> _Exercise aim_: Please copy exactly the line that contains "Image resolution: width=906" and every line after it through the end of the records, leaving the pictures out.

> _Input material_:
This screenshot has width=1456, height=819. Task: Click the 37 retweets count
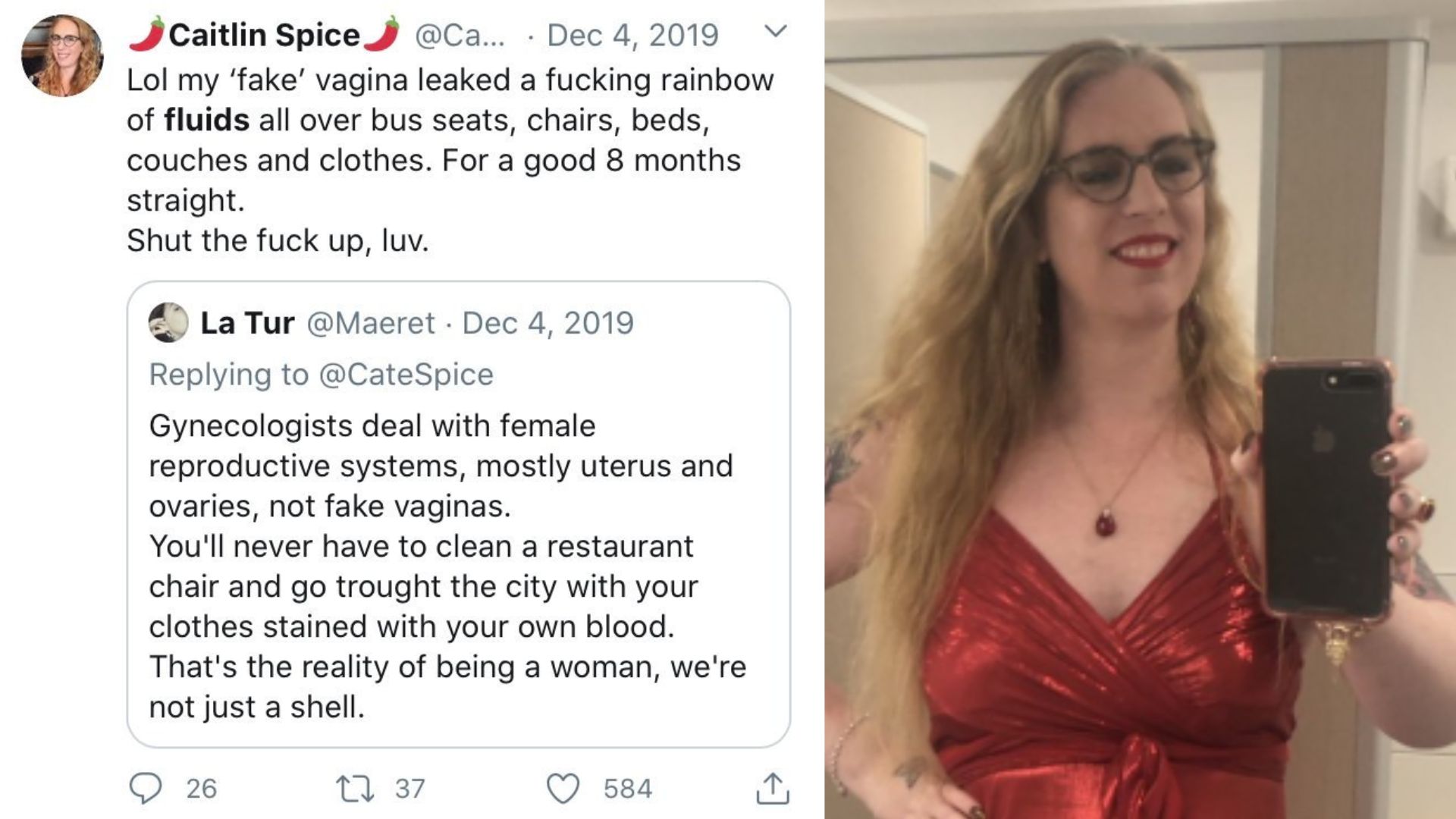(410, 789)
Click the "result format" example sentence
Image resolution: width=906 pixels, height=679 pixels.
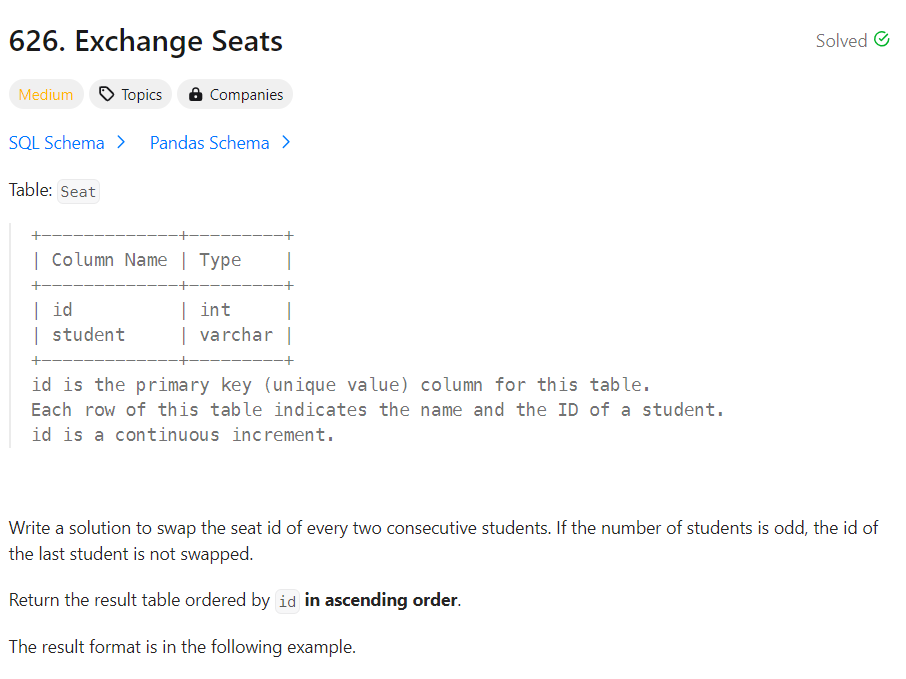coord(182,647)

> _Exercise solution_:
Image resolution: width=906 pixels, height=679 pixels.
coord(182,647)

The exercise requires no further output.